The Arms Trade Treaty

The groundbreaking 2013 Arms Trade Treaty (ATT) is a critical international agreement that regulates transfers of a large range of small arms and light weapons. More than 100 countries are parties to this treaty, which has had a significant impact on the international arms trade. In particular, the ATT bans states parties from allowing arms exports if there is a high chance the arms will be used to perpetrate serious human rights abuses.

Anna Crowe, Assistant Director of the International Human Rights Clinic, works collaboratively with Control Arms and the Stimson Center on improving ATT compliance and implementation.

Under the ATT, export officials must undertake a human rights “due diligence” exercise: when export officials are deciding whether to allow a proposed arms export to another country to go ahead, they must assess the export’s likely human rights consequences and block the export if the arms could be used to commit or facilitate serious human rights violations.

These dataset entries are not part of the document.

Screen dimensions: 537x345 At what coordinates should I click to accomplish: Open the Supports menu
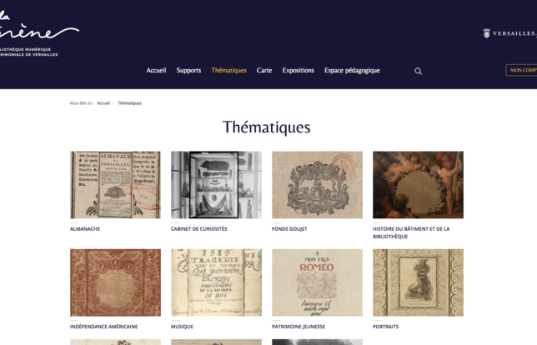[x=188, y=70]
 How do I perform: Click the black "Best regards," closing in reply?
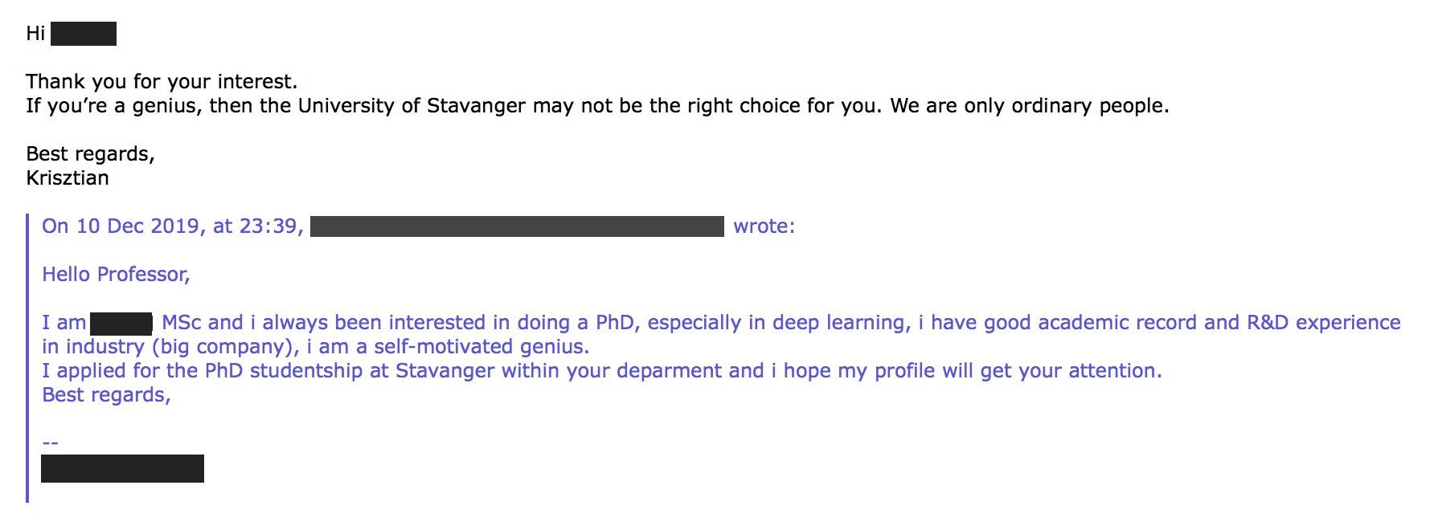pos(90,154)
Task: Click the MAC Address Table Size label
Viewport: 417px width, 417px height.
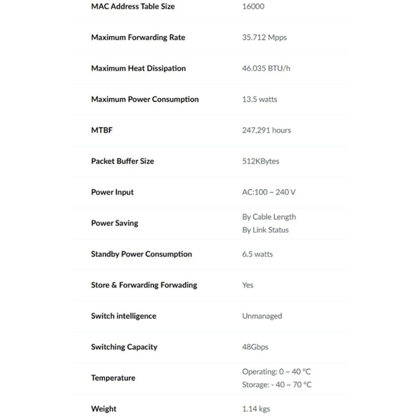Action: (133, 7)
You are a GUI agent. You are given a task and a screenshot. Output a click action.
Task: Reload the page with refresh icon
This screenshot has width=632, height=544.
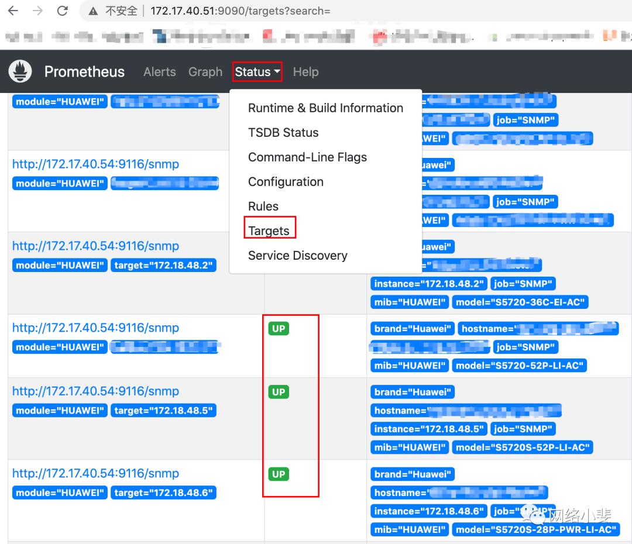(x=63, y=11)
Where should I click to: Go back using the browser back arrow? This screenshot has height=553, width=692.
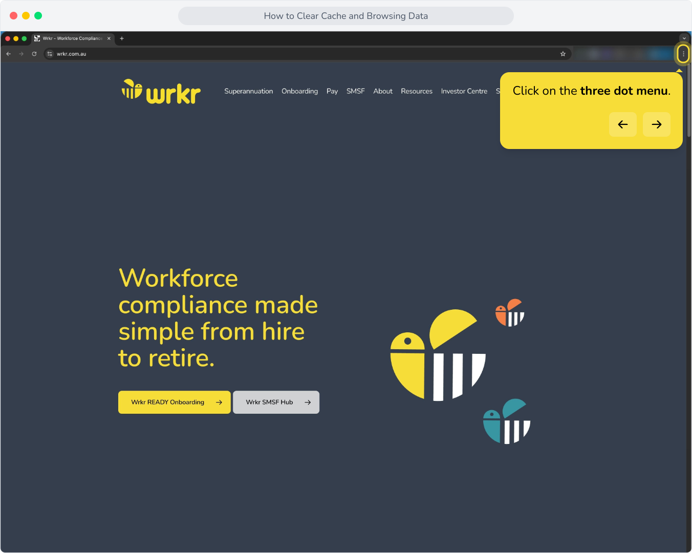[x=9, y=54]
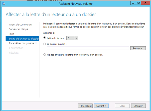Select 'Ne pas affecter à la lettre' option
151x111 pixels.
click(x=45, y=54)
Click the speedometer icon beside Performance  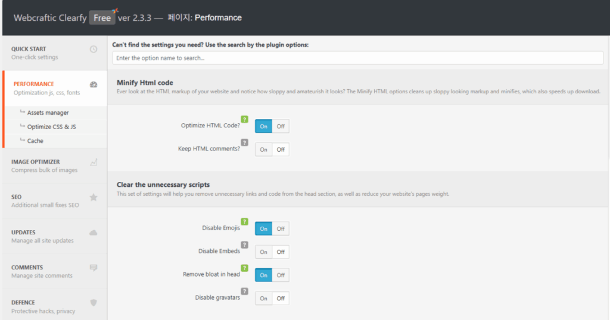tap(94, 84)
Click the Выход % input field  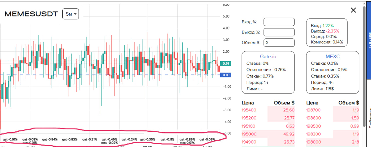[x=279, y=32]
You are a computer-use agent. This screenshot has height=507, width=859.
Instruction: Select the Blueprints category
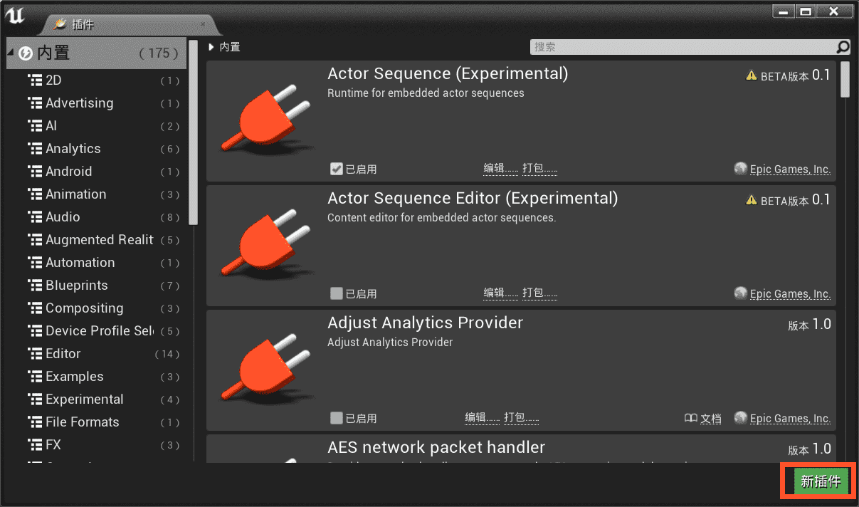point(77,286)
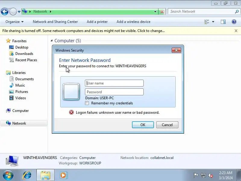The width and height of the screenshot is (241, 181).
Task: Open Windows Media Player taskbar icon
Action: (x=63, y=175)
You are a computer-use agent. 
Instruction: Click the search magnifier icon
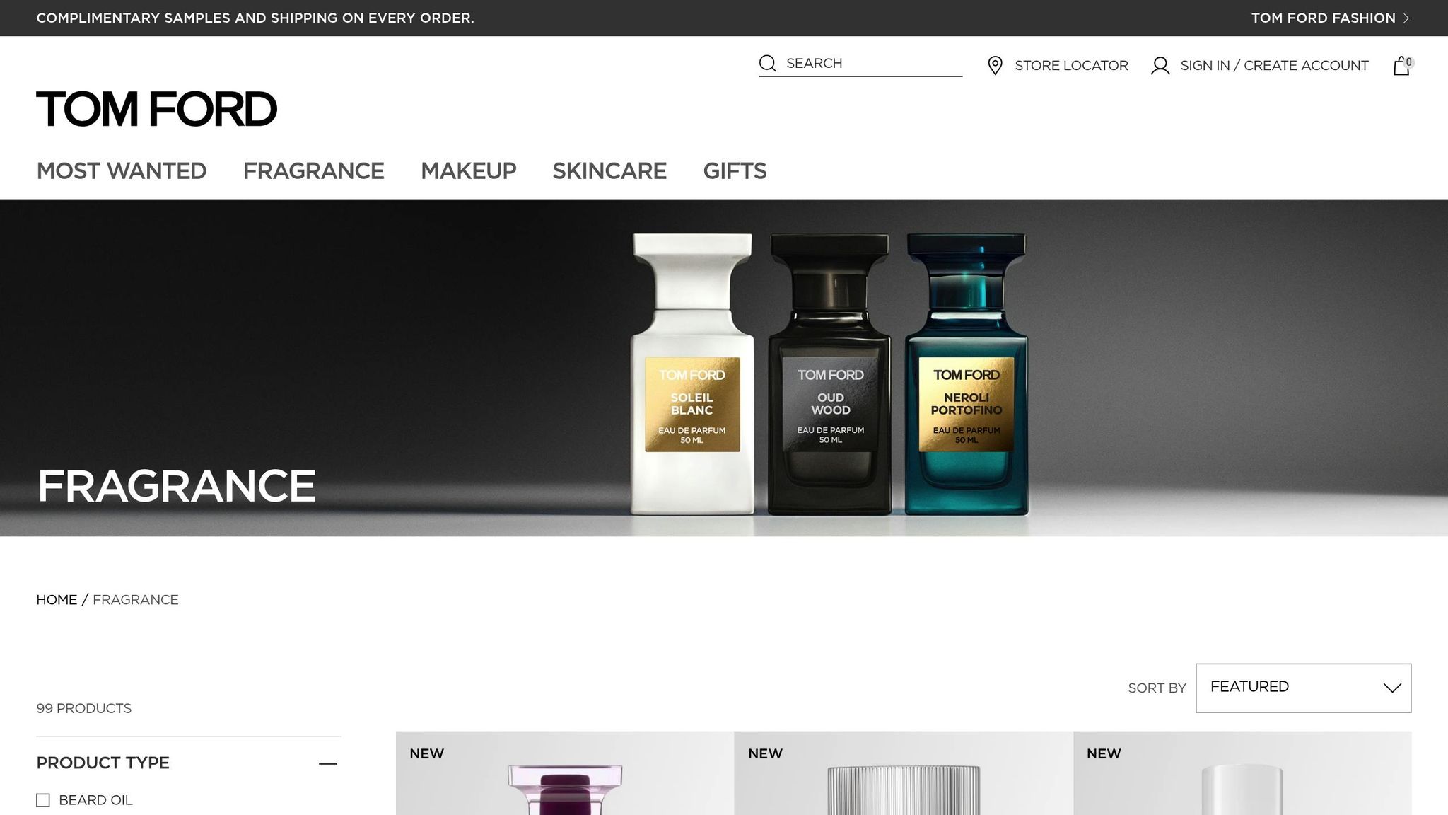[768, 64]
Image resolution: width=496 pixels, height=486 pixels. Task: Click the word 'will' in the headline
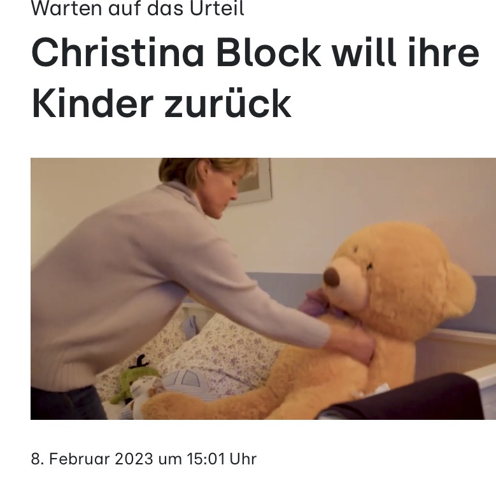pyautogui.click(x=364, y=52)
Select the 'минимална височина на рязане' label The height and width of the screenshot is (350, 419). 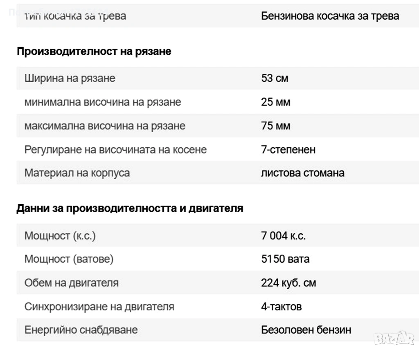point(103,102)
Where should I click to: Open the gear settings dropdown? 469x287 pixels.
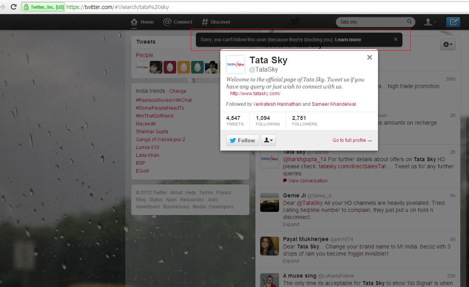(448, 44)
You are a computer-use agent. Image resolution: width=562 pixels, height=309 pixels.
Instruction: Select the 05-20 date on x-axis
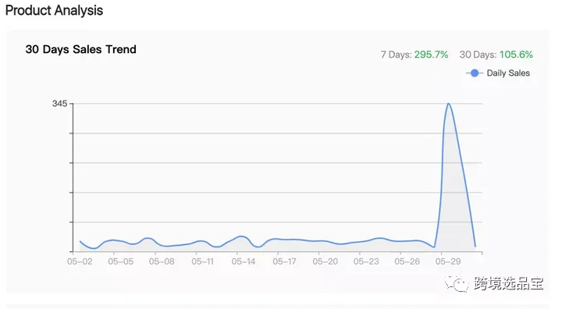(325, 261)
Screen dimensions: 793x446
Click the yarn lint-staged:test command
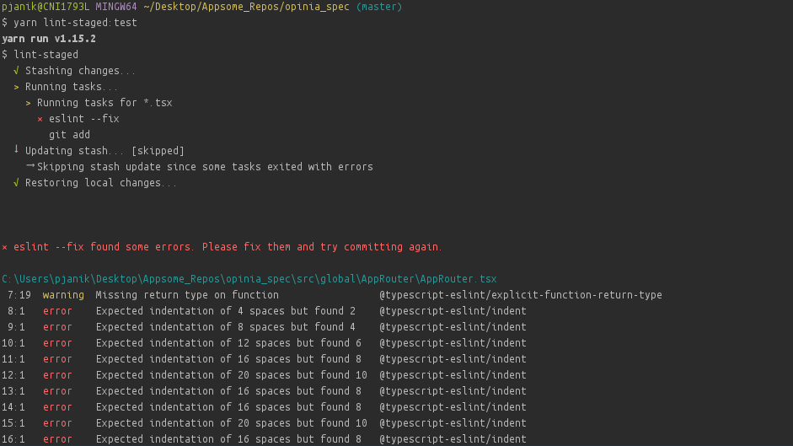[x=75, y=23]
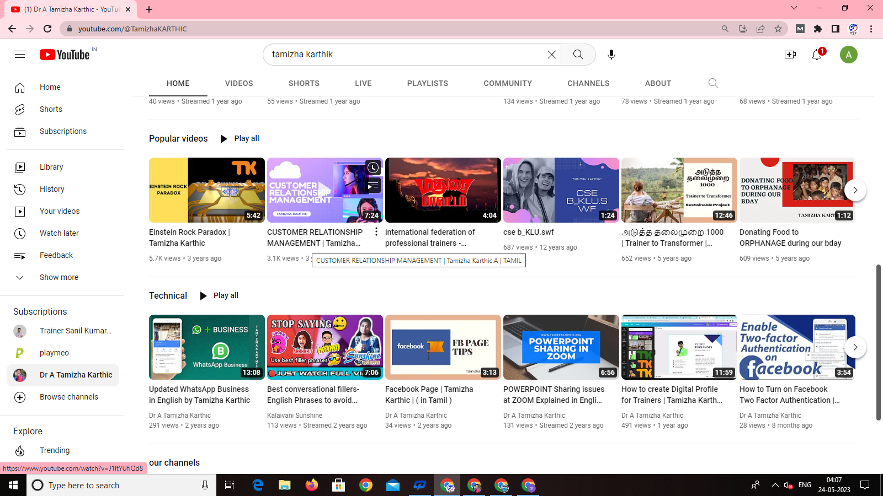Add CRM video to queue

coord(373,186)
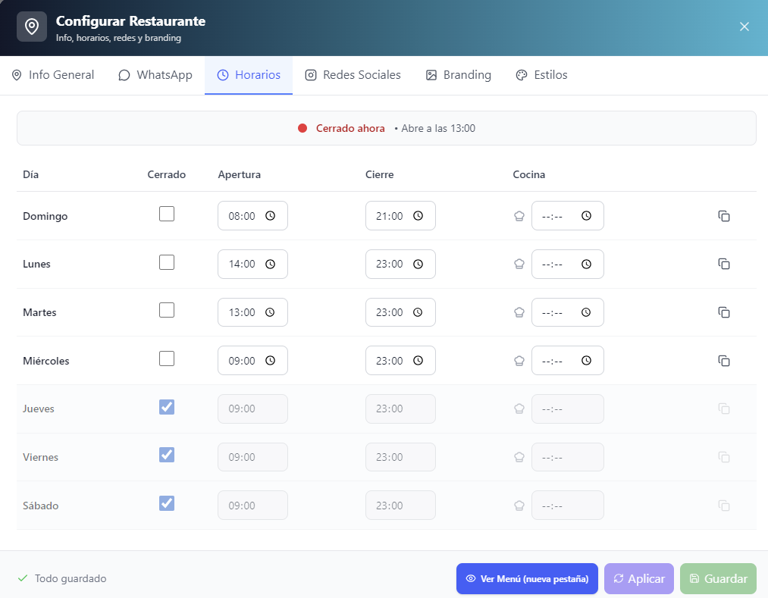Open the time picker for Lunes Cierre
Viewport: 768px width, 598px height.
418,264
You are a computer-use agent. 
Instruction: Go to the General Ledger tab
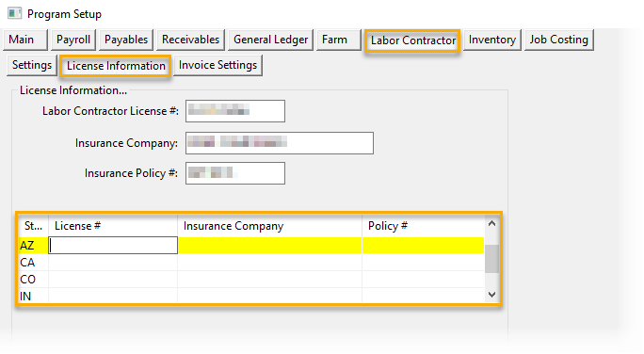click(x=270, y=40)
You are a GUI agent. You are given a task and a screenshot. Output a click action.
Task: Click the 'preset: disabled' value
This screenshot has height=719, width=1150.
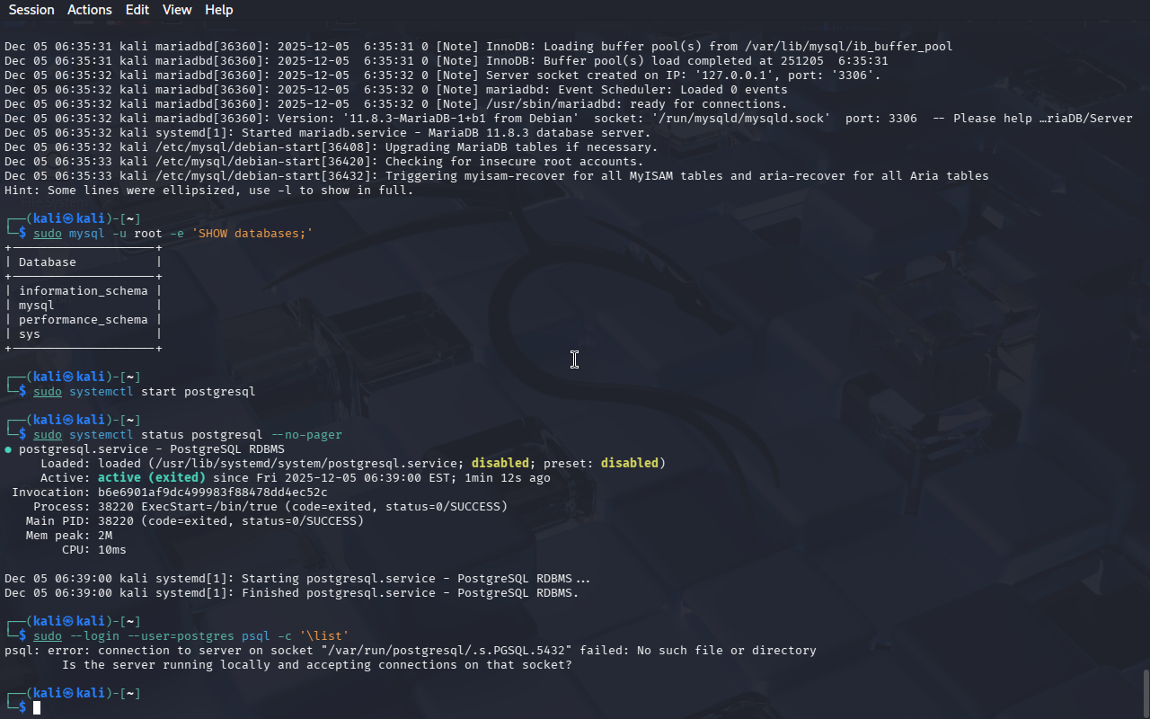pyautogui.click(x=629, y=464)
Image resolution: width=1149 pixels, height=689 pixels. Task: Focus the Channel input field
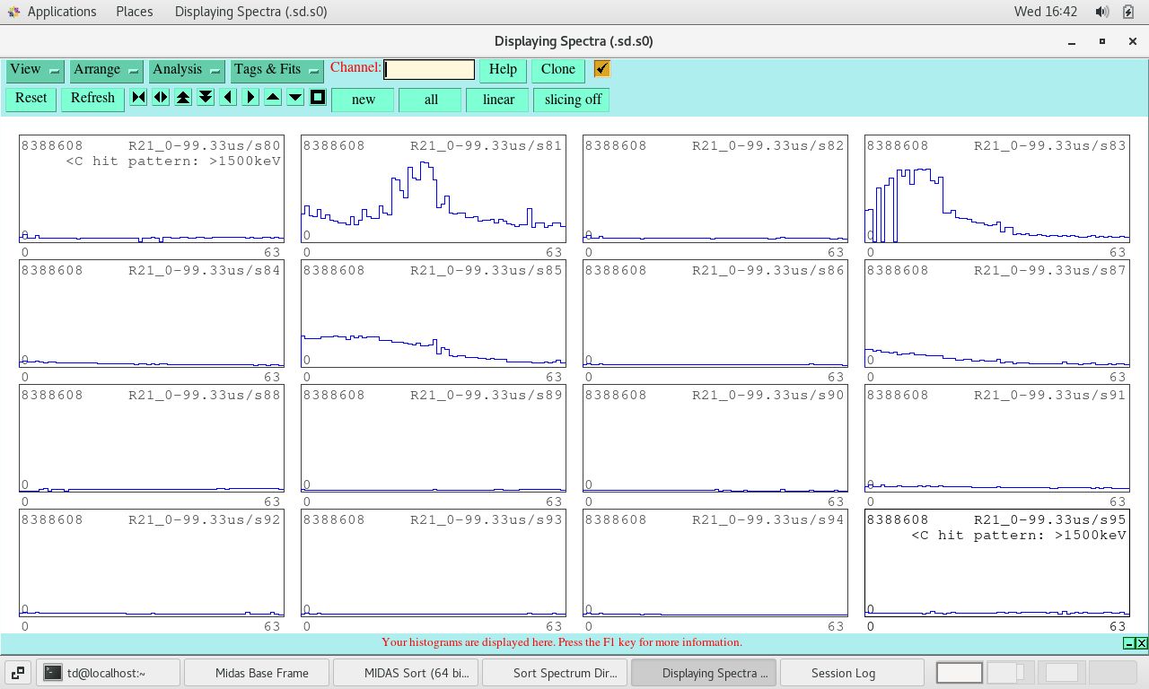pos(429,70)
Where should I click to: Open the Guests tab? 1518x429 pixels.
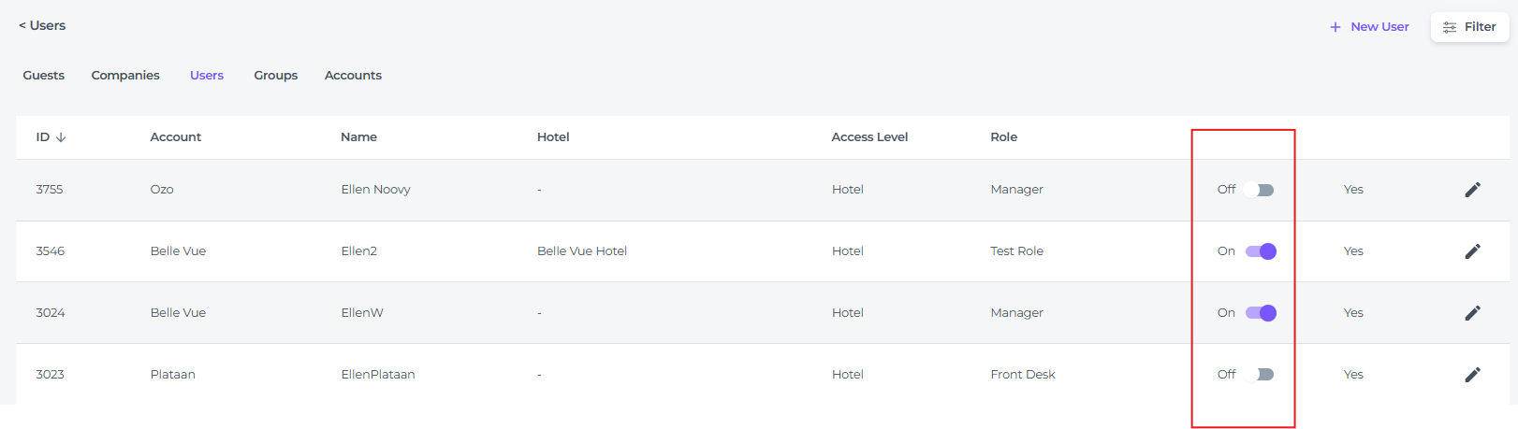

Export officials must also specifically take into account the risk of the arms being used “to commit or facilitate serious acts of gender-based violence [GBV] or serious acts of violence against women and children.”  The treaty also contains a number of other important provisions aimed at reducing arms-related human suffering and curbing the trade in illicit weapons.

Crowe and various clinical teams have developed training materials, interpretive guidance, and case studies to help officials work through each stage of the due diligence exercise, as well as comply with other parts of the ATT.

As part of this work, Crowe has traveled with clinical students to Latvia and Namibia to deliver regional trainings to government officials on ATT compliance and international human rights law.